AIM OF THE TASK >> Reproduce the stretch from "Everything we design" through "more about them." in the text on Neptune's curtains and blinds, word for word.

Everything we design at Neptune is intended to work together. From our sofas to our paint colours, it all goes together effortlessly, without ever feeling forced. We have a beautiful collection of fabrics sold by the metre, from plain velvets to patterned linens and herringbone wools. Often these are used to upholster our seating, footstools and headboards, but we think they have a lot more potential than that. So, we decided it was time to launch our own curtain and blind service.
Emma, our creative director, began her career as a curtain maker. She’s been an interior designer for many years and has her own studio, Sims Hilditch. Together with our interior design manager, Simon Temprell, they have over 50 years of expertise in dressing windows, so they knew exactly what kind of curtains and blinds would work best with the rest of our collection. Here, Simon tells us more about them.
We opened by asking about the inspiration behind the curtains.
“We started out with two key principles in mind: simplicity and quality. The whole Neptune aesthetic is very pared-down, so we wanted the curtains and blinds to reflect that. We used the rule of three: three styles of curtain heading, and three neutral poles in Flint, Millstone and Bone. The option of contrasting borders and a choice between ball or stud finials completes the streamlined curtain collection. The idea is that you can mix patterns and plains with simple or decorative pleats to create a bespoke window dressing that suits your room.”

MATERIAL PROVIDED >>
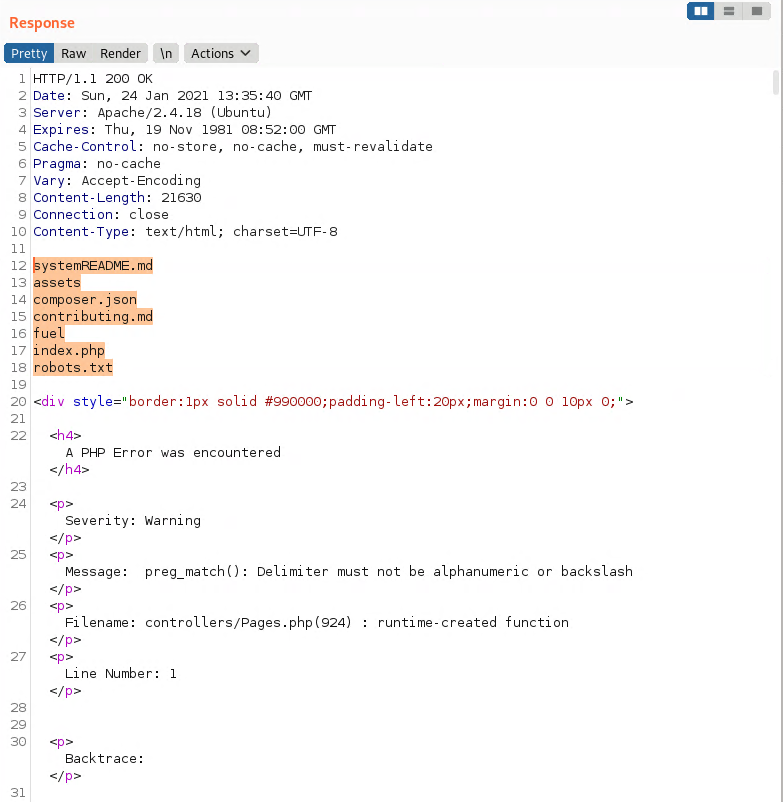The height and width of the screenshot is (802, 783).
Task: Click the highlighted index.php entry
Action: pyautogui.click(x=68, y=350)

ANSWER TO THE PROBLEM >>
Everything we design at Neptune is intended to work together. From our sofas to our paint colours, it all goes together effortlessly, without ever feeling forced. We have a beautiful collection of fabrics sold by the metre, from plain velvets to patterned linens and herringbone wools. Often these are used to upholster our seating, footstools and headboards, but we think they have a lot more potential than that. So, we decided it was time to launch our own curtain and blind service.
Emma, our creative director, began her career as a curtain maker. She’s been an interior designer for many years and has her own studio, Sims Hilditch. Together with our interior design manager, Simon Temprell, they have over 50 years of expertise in dressing windows, so they knew exactly what kind of curtains and blinds would work best with the rest of our collection. Here, Simon tells us more about them.